Dartmouth students: Fire the babysitters

Dartmouth should stop “policing student life” and return to educating students, argues a group of students in a petition on change.org.

Administrators have become “paternalistic babysitters” creating “safe spaces” that protect students from “uncomfortable ideas,” the petition charges.

By effectively taking sides in sensitive debates and privileging the perspectives of certain students over others, administrators have crossed the line between maintaining a learning environment that is open to all and forcing their own personal views onto the entire campus. In doing so, they have undermined the value of civility, harmed the free exchange of ideas, and performed a disservice to those students who see their time in college as preparation for success in the real world.

Adding administrators and support services has driven up college costs, the petition charges. (“The sticker price for a year at Dartmouth is now just below $70,000,” notes FIRE.)

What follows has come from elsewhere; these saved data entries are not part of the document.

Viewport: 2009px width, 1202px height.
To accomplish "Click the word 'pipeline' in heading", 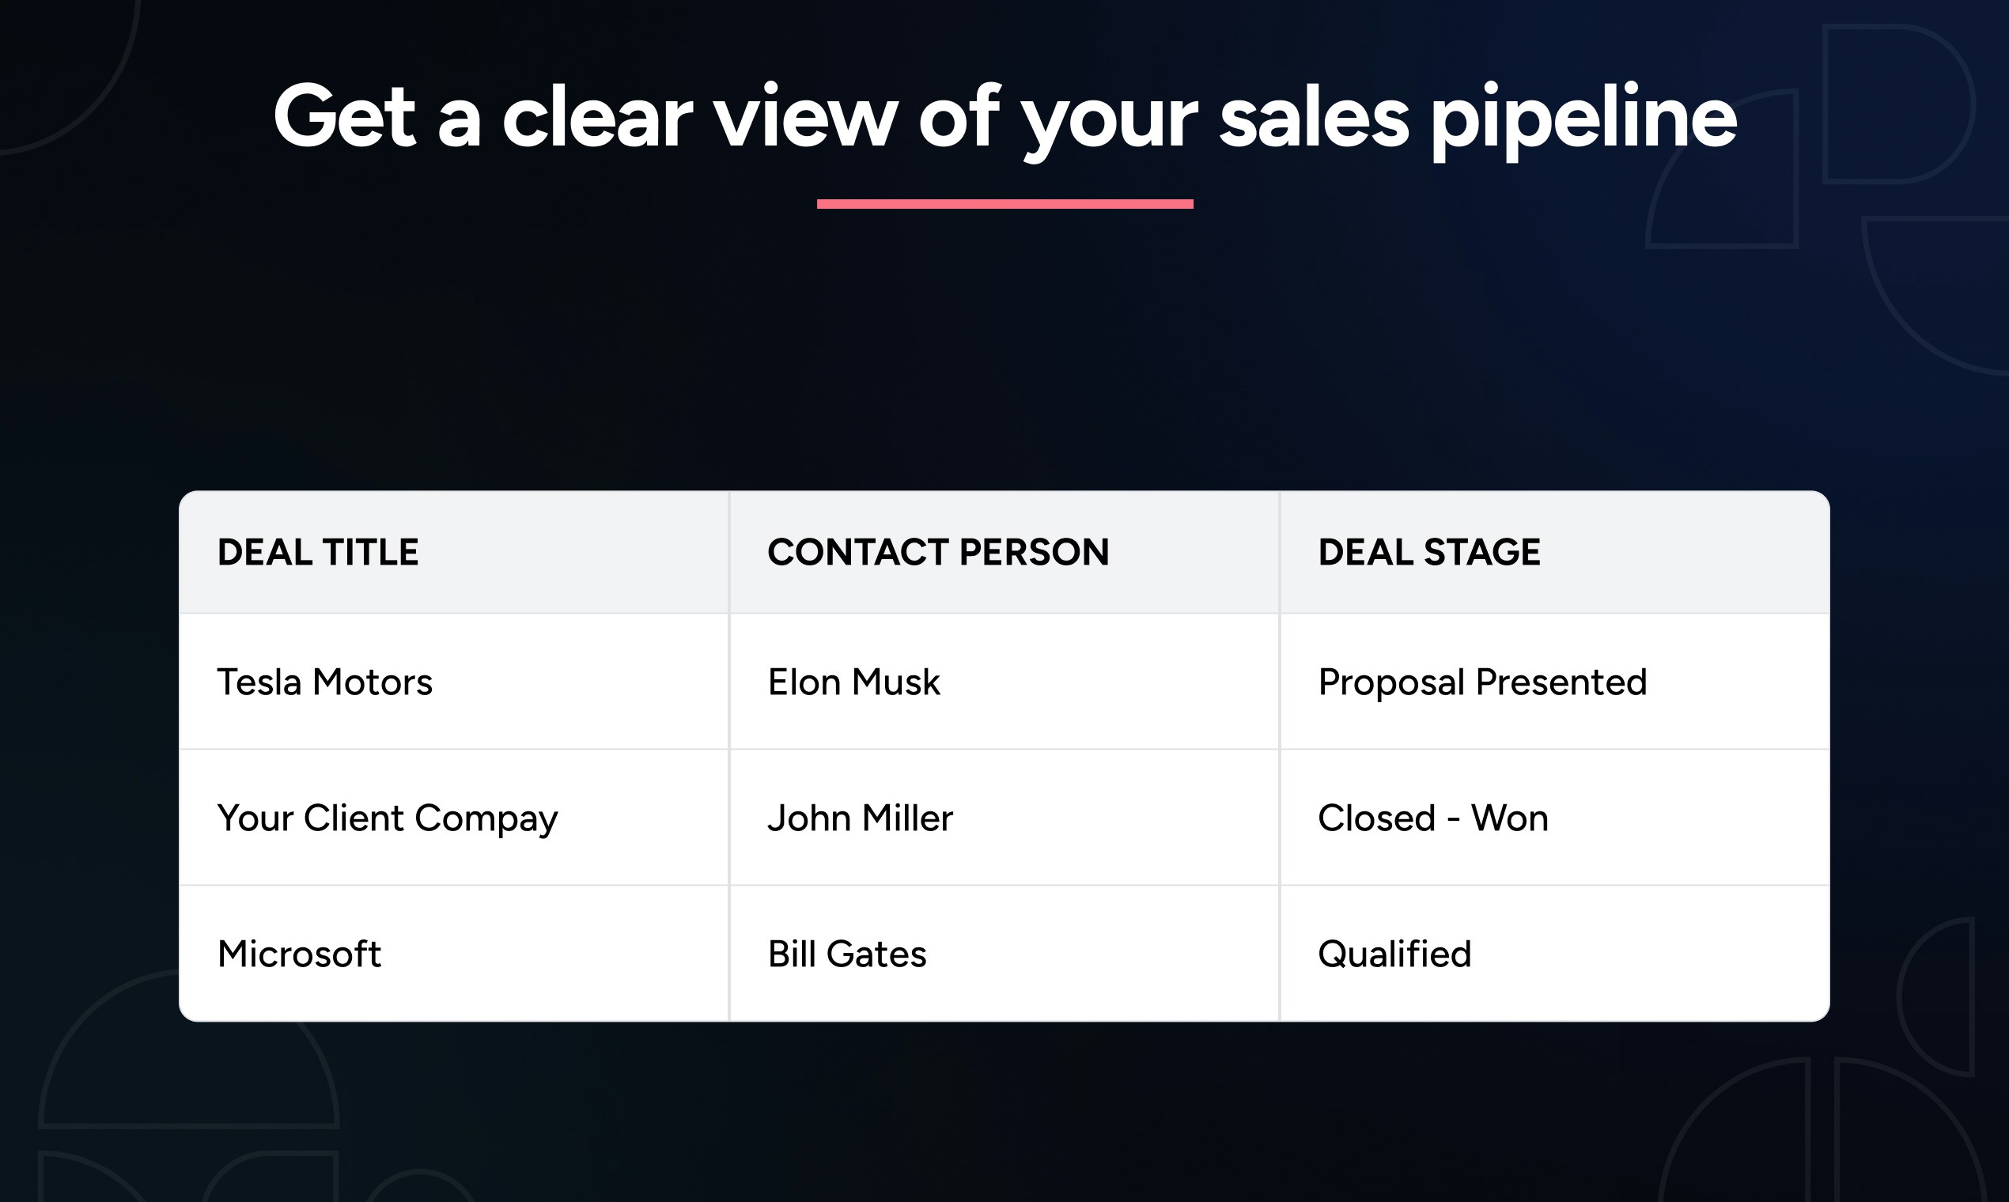I will point(1584,120).
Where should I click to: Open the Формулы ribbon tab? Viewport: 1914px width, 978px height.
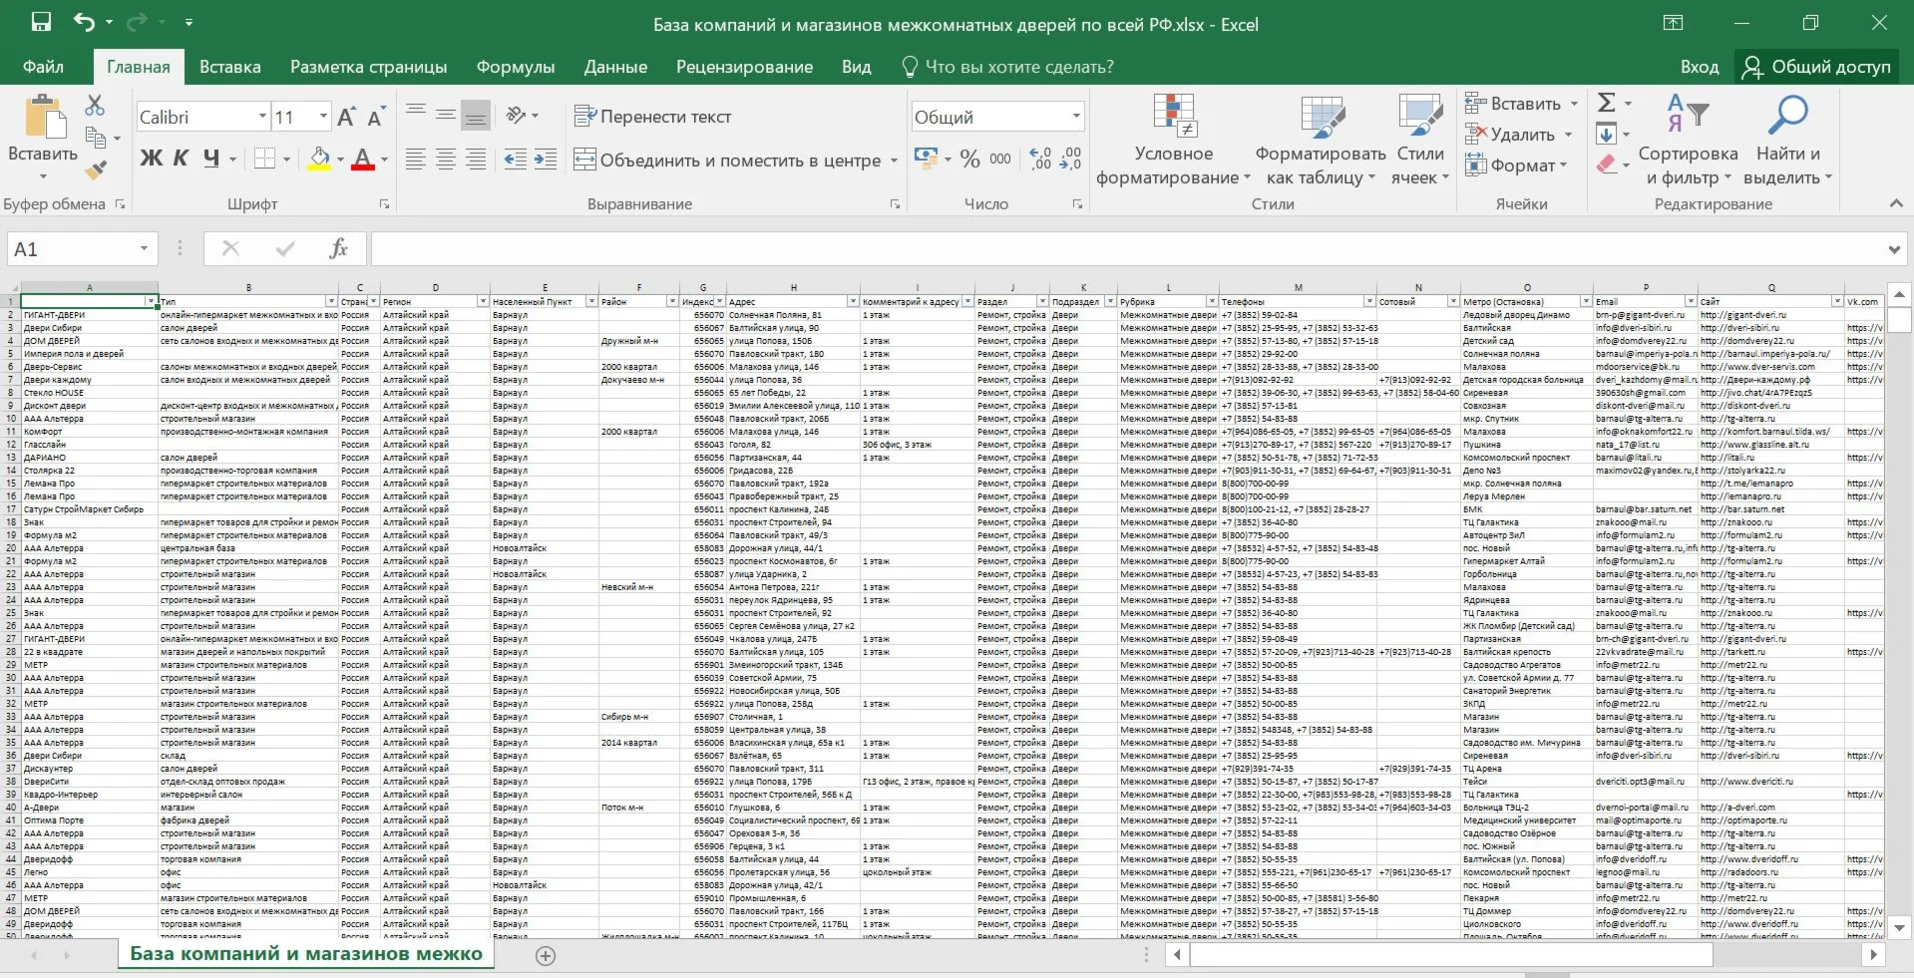(x=515, y=67)
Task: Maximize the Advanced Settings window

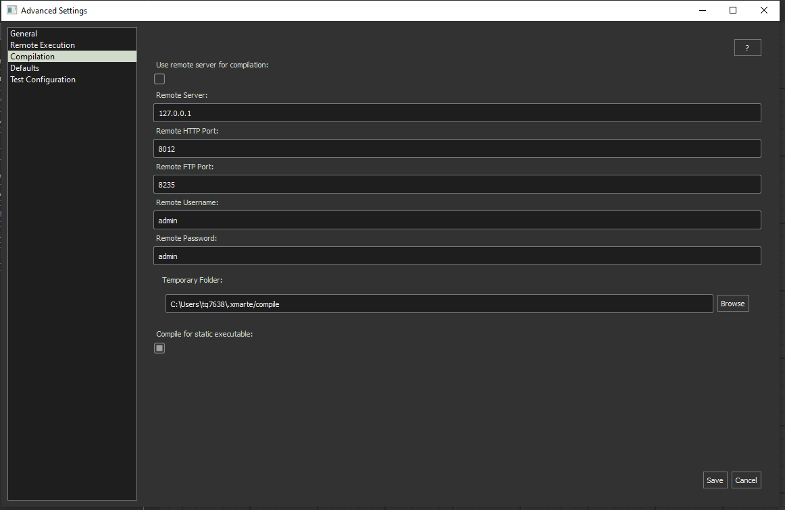Action: pos(733,10)
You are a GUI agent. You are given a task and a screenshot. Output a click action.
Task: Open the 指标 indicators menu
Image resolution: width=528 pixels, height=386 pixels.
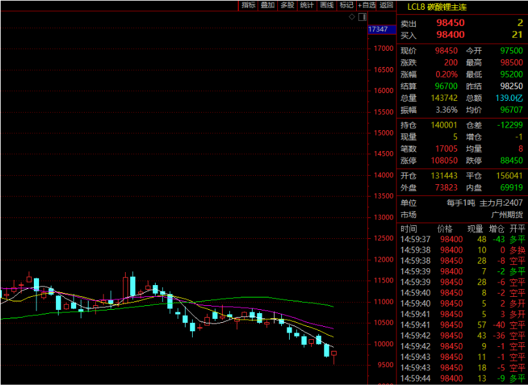click(248, 5)
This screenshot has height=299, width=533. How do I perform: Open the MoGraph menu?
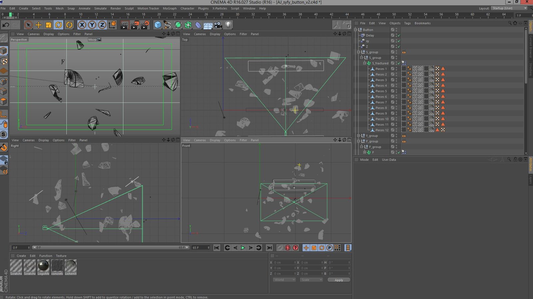point(170,8)
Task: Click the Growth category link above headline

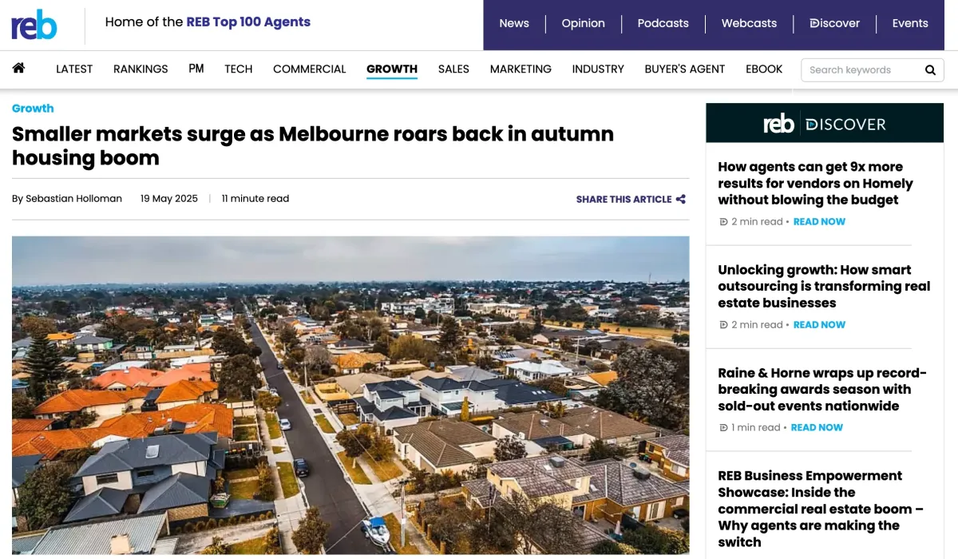Action: pos(33,108)
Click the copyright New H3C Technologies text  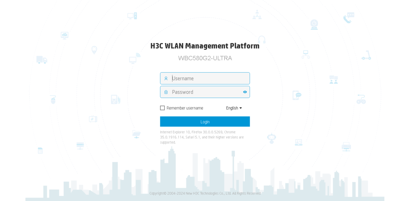205,193
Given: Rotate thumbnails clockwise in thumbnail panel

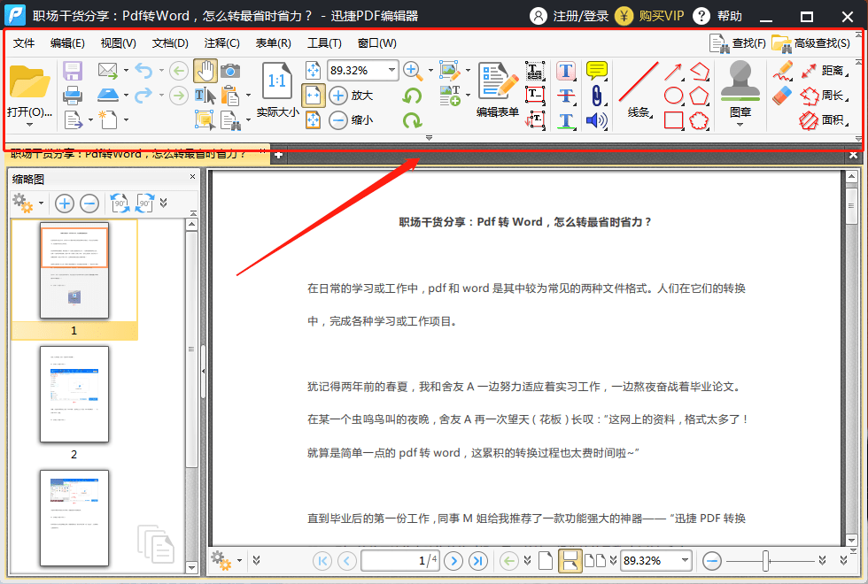Looking at the screenshot, I should coord(145,203).
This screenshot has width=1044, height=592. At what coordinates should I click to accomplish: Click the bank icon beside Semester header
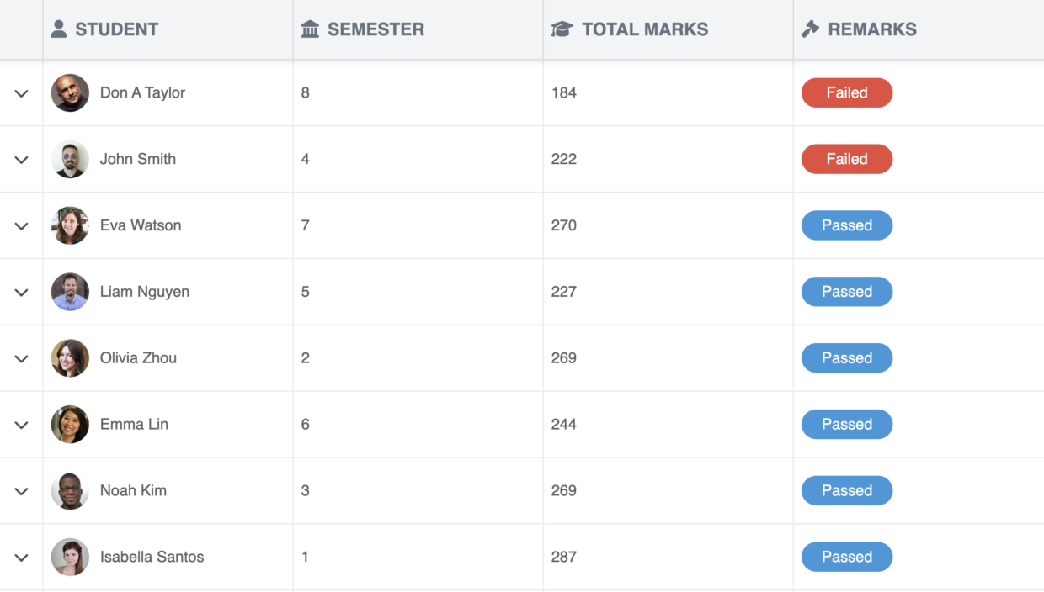(x=310, y=28)
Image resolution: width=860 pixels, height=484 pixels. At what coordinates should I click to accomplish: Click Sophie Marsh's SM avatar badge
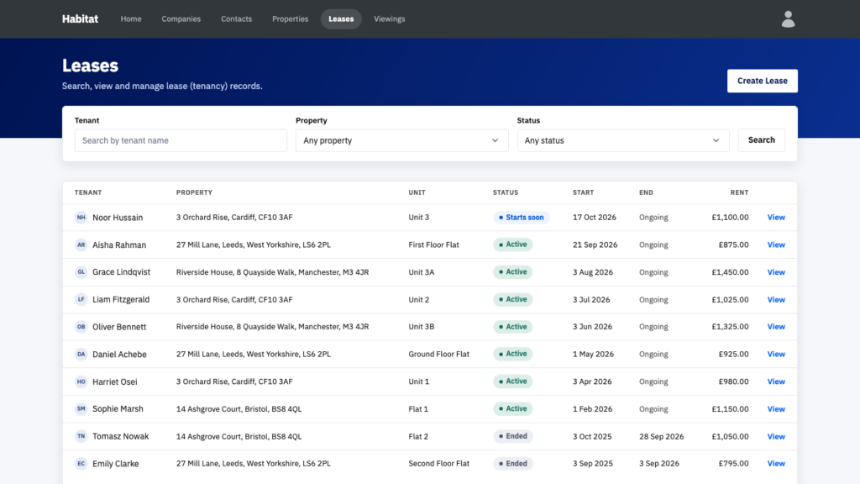[81, 409]
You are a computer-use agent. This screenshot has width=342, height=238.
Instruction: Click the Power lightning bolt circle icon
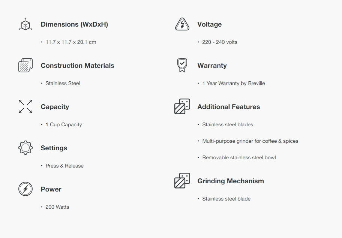pos(26,189)
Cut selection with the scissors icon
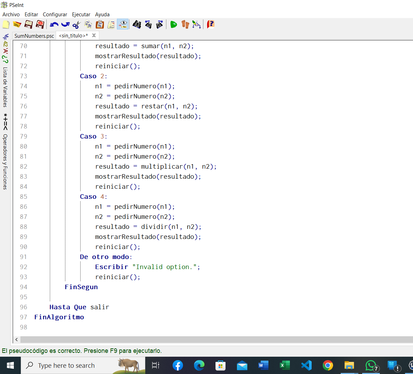413x374 pixels. [x=77, y=25]
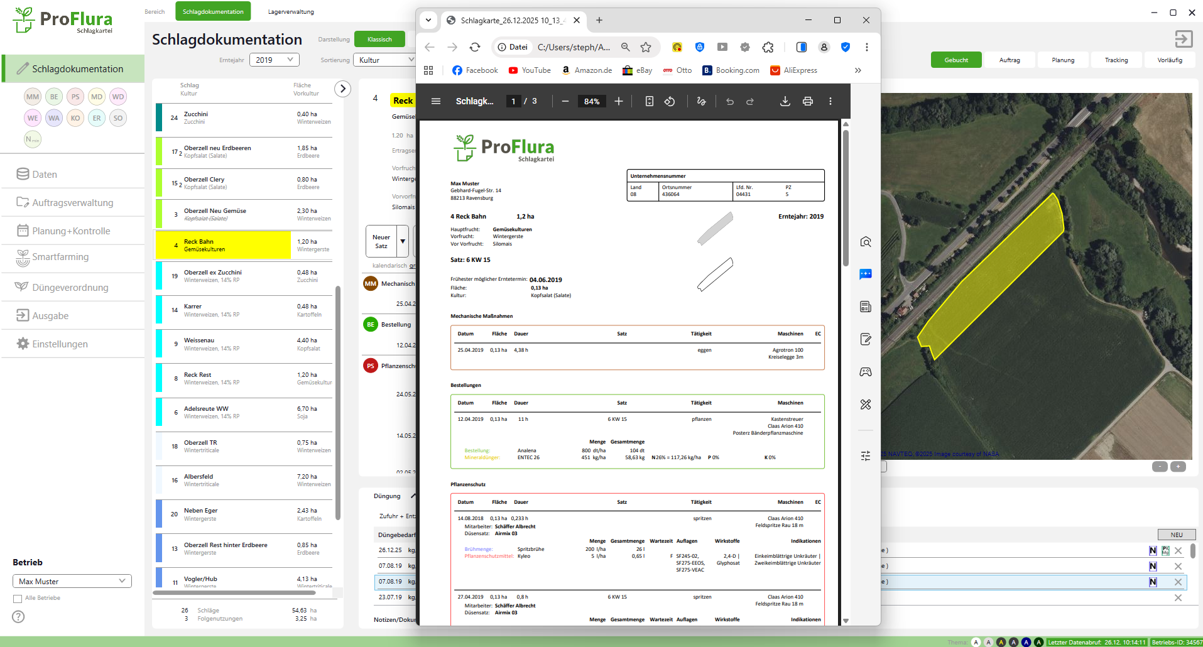Toggle the Gebucht status filter

click(956, 60)
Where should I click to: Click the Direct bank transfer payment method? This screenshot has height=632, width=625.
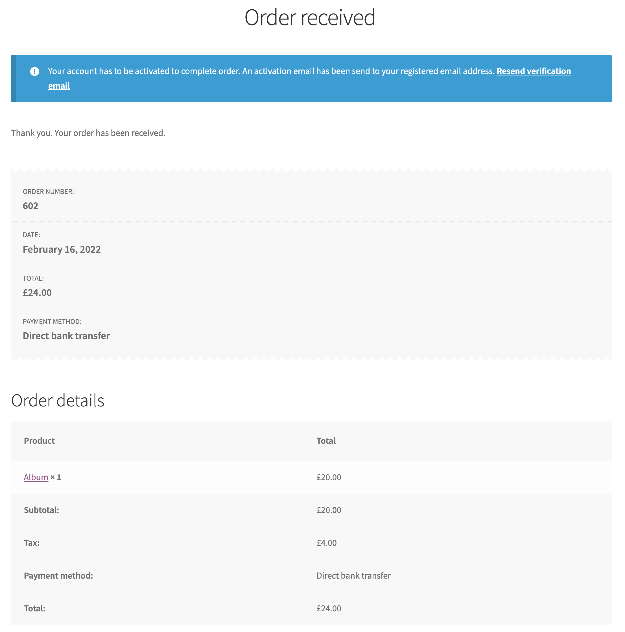point(66,336)
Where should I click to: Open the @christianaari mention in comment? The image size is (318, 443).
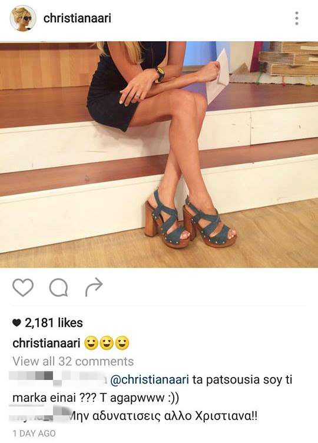[150, 379]
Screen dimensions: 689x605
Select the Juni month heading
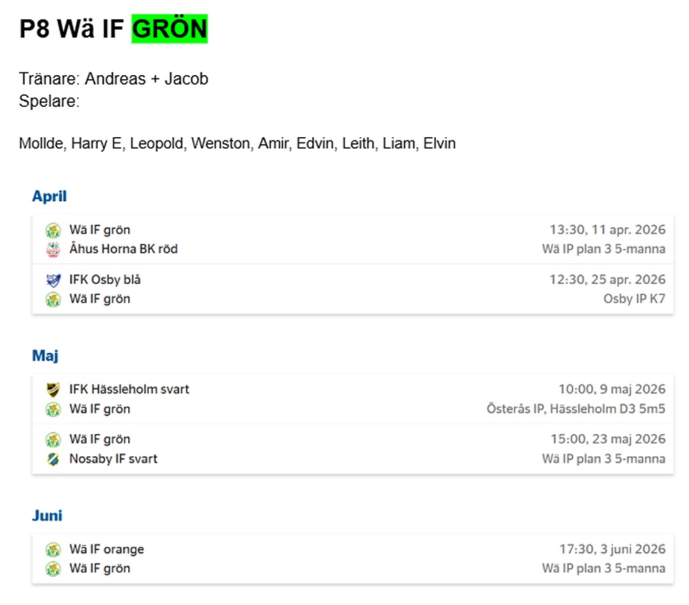coord(47,516)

The students want to strip away “unnecessary deans, administrators, and support offices,” give students “the liberty to lead their lives as they please” and “freedom to speak their minds.” Finally, they write, “We envision a College that has recommitted itself to its roots in rigorous and stimulating undergraduate education.”

Today’s college protests were predicted in 1969

Yale students and faculty rally to demand inclusion on Nov. 9, 2015. At center is associate professor Crystal Feimster. Photo: Arnold Gold, New Haven Register

Yale students and faculty rally to demand inclusion on Nov. 9, 2015. At center is associate professor Crystal Feimster. Photo: Arnold Gold, New Haven Register

Racial preferences marginalize black college students, argue Jonathan Haidt and Lee Jussim in the Wall Street Journal. “Many students spend four years in a social environment where race conveys useful information about the academic capacity of their peers.” Furthermore, creating “ethnic enclaves” such as identity studies centers and departments, and diversity training, is likely to backfire.

Today’s college protests were foreseen in 1969, adds Haidt, a NYU psychology professor, in Heterodox Academy.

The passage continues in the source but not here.